== FRAGMENT STRONY ==

Taka sytuacja oznacza dość poważne konsekwencje dla osób
odpowiedzialnych w firmach za infrastrukturę IT i bezpieczeństwo
informacji. Przede wszystkim trudno jest oszacować, ile urządzeń będzie
pracować w sieci w szczytowym momencie. Ponieważ praktycznie
wszystkie będą podłączone drogą bezprzewodową, należy uwzględnić pewien zapas
wydajności, projektując infrastrukturę, jak też zainwestować w lepszej
jakości punkty dostępowe. Po drugie należy zapewnić możliwość kategoryzowania
sprzętu (komputer/tablet/telefon oraz zarządzający nimi system operacyjny)
i użytkowników (pracownik/współpracownik/gość) oraz przydzielania
odpowiednich uprawnień dostępu do zasobów. Idealnie byłoby, gdyby urządzenia
dostępowe w sieci mogły np. weryfikować, czy na podłączanym urządzeniu
jest zainstalowana najnowsza wersja oprogramowania antywirusowego
z aktualnymi bazami wirusów.

 

Podłącz żarówkę do Internetu

Od ponad dekady producenci aktywnie przygotowują swoje rozwiązania
do nowego standardu adresacji w sieciach – IPv6. Ma on docelowo
zastąpić stosowany dziś i powszechnie znany standard IPv4. Nagminnie
wskazywany probleme związany z IPv4 polega na tym, że już wkrótce
wyczerpie się pula dostępnych adresów, a przez to nie będzie możliwe
podłączanie kolejnych urządzeń do Internetu. Najciekawsze jest jednak to, że
wspomniane „już wkrótce” trwa od ponad… pięciu lat.

===
== ZESTAWIENIE WIERSZY ==

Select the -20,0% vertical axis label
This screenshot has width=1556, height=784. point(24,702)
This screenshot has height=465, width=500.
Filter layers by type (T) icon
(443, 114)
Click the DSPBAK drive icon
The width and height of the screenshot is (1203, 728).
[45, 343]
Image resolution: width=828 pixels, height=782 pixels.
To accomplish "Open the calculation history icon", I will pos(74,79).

===
== ZESTAWIENIE WIERSZY ==

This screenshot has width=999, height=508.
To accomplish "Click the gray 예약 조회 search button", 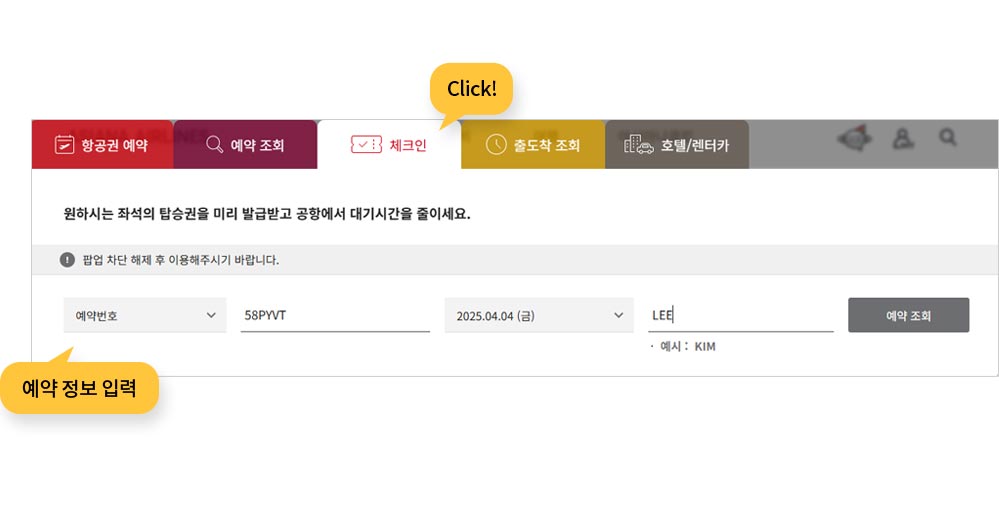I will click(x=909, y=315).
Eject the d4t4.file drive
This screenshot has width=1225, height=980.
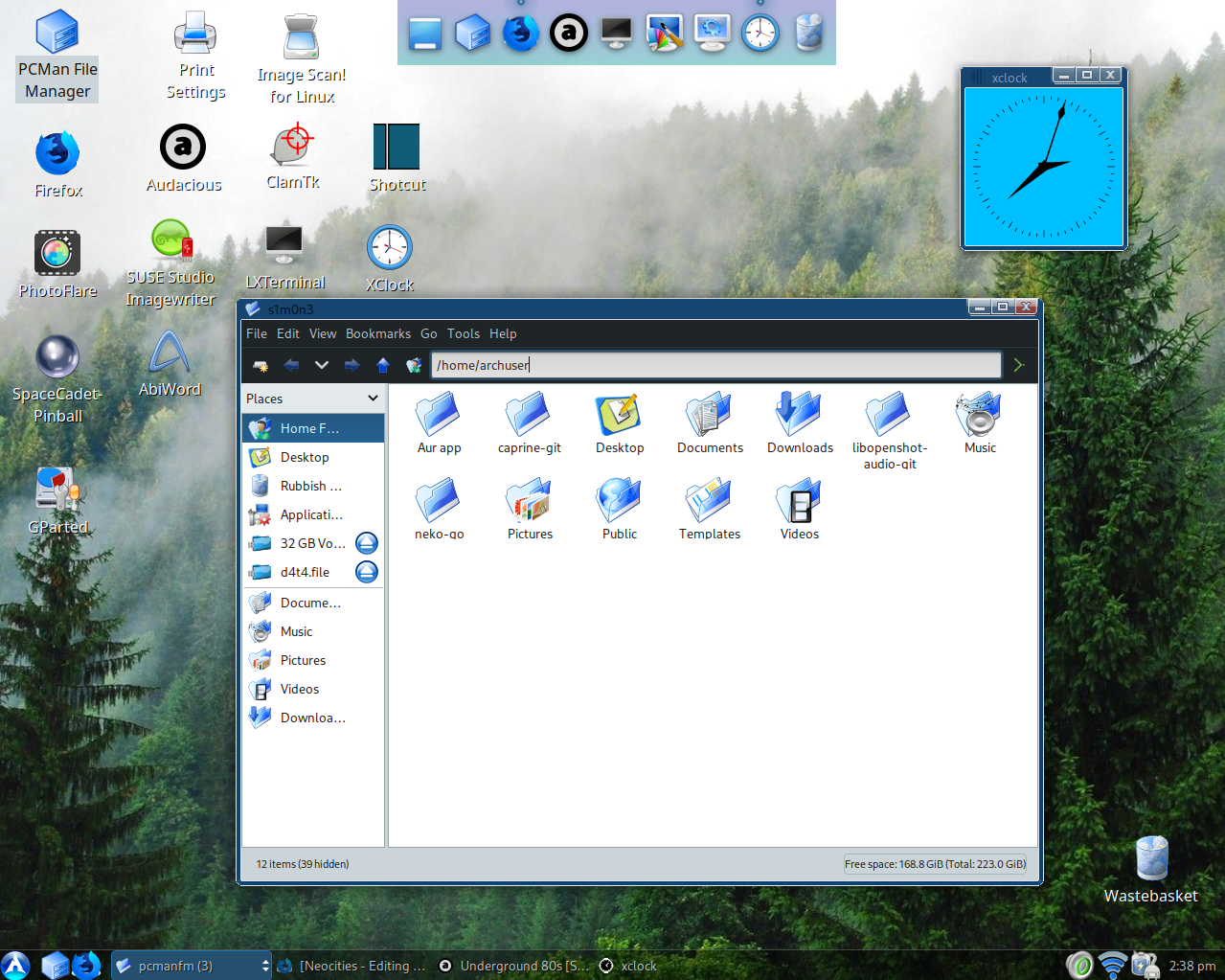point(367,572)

===
== ZESTAWIENIE WIERSZY ==

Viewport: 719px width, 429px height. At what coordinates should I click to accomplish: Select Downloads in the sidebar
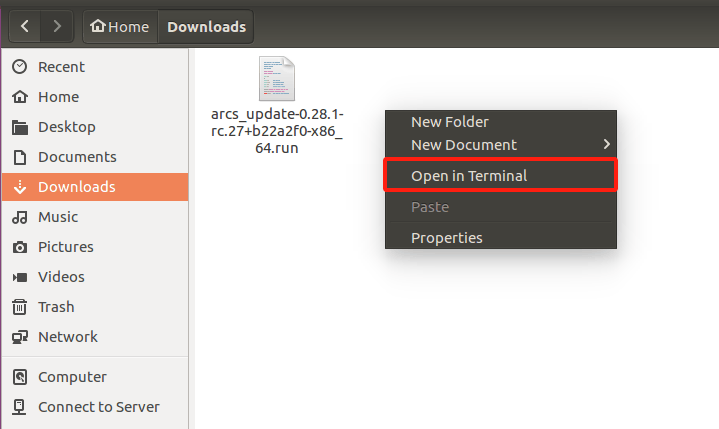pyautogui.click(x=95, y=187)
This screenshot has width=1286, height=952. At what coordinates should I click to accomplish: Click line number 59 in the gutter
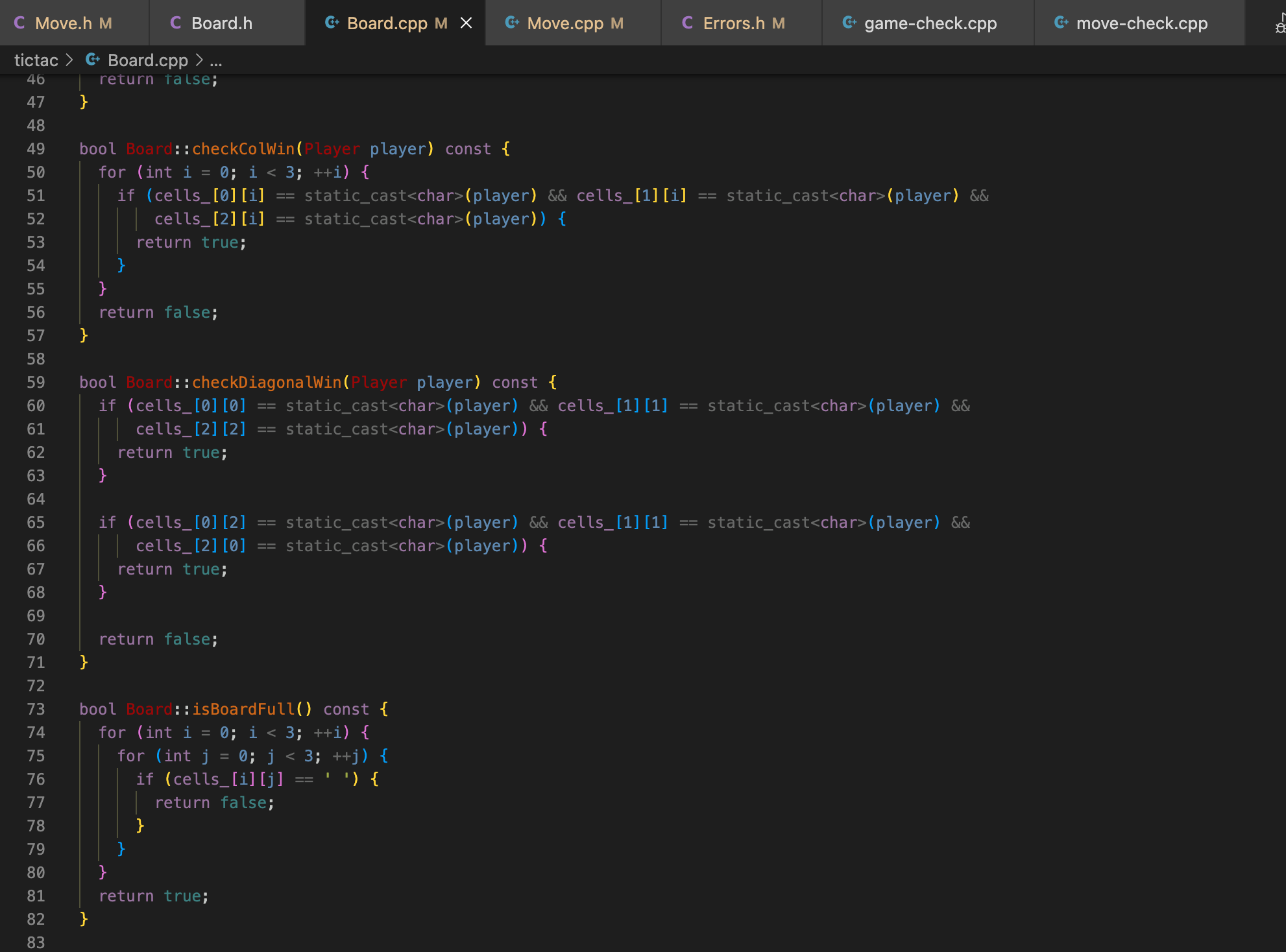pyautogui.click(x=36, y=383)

===

### WYMAGANIA ZADAŃ
a) Odpowiedz na podstawie fragmentu strony na trzy pytania, oznaczając odpowiedzi tak jak pytania.
(i) W jakie urządzenia należy zainwestować, skoro praktycznie wszystkie urządzenia będą podłączone bezprzewodowo?
(ii) Jakie trzy kategorie użytkowników wymieniono?
(iii) Jaki standard ma docelowo zastąpić IPv4?
b) Przepisz wiernie z fragmentu strony tekst zawarty między słowami „Podłącz żarówkę do” a „ponad… pięciu lat.”, łącznie z tymi słowami.
Wiersze nie są potrzebne do wykonania zadań.

### OCZEKIWANE ODPOWIEDZI
a)
(i) W lepszej jakości punkty dostępowe.
(ii) Pracownik, współpracownik i gość.
(iii) IPv6.

b)
Podłącz żarówkę do Internetu

Od ponad dekady producenci aktywnie przygotowują swoje rozwiązania
do nowego standardu adresacji w sieciach – IPv6. Ma on docelowo
zastąpić stosowany dziś i powszechnie znany standard IPv4. Nagminnie
wskazywany probleme związany z IPv4 polega na tym, że już wkrótce
wyczerpie się pula dostępnych adresów, a przez to nie będzie możliwe
podłączanie kolejnych urządzeń do Internetu. Najciekawsze jest jednak to, że
wspomniane „już wkrótce” trwa od ponad… pięciu lat.